[Exercise input]

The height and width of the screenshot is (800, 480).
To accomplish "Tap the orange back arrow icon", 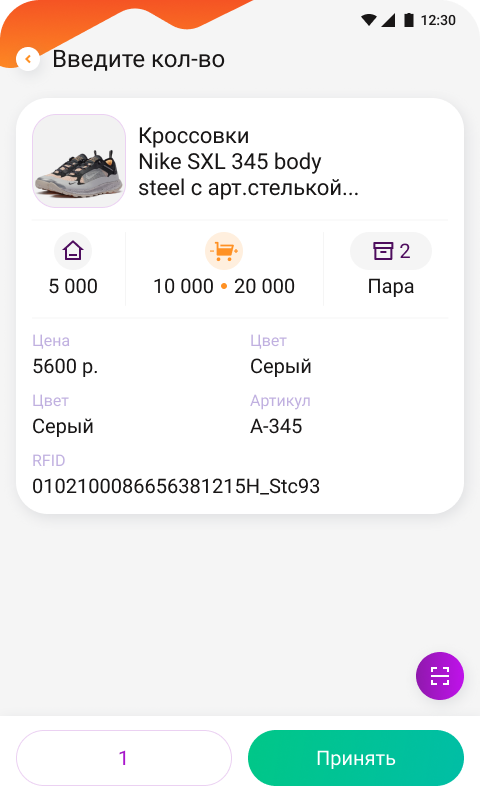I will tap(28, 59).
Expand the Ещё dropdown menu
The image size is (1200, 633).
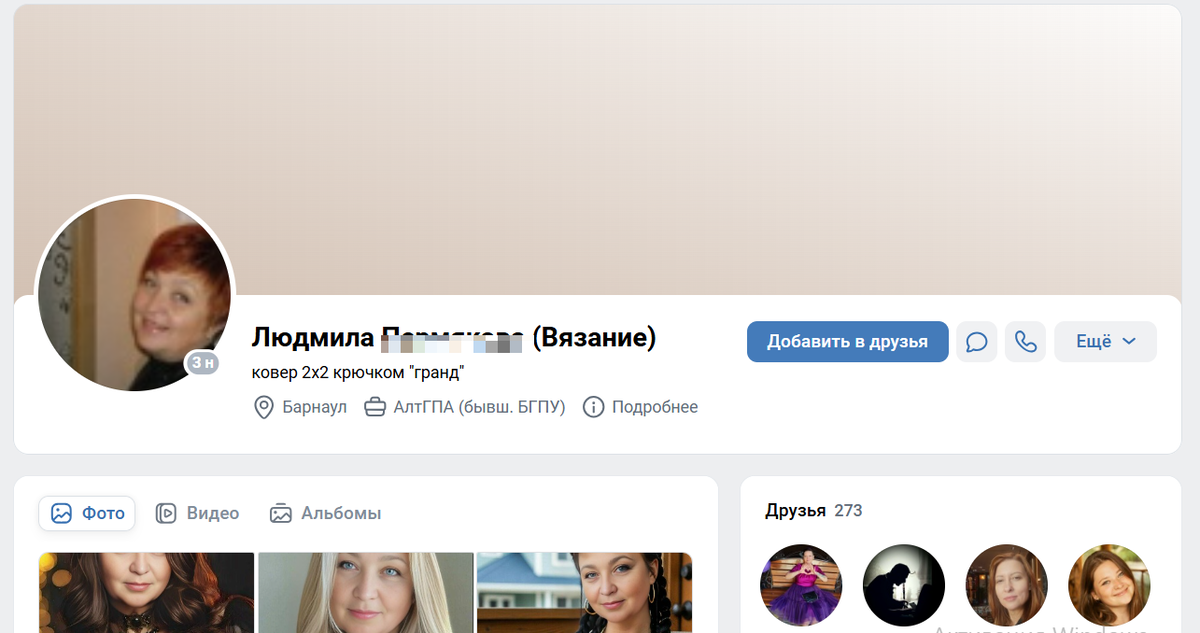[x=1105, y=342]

[/Exercise input]
[Exercise input]

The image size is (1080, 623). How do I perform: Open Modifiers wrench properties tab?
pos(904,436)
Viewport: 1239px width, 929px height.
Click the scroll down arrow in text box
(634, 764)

[/Exercise input]

▶ **The task**: State, as a bare number, how many lines of the records above include "width".

▶ **The answer**: 2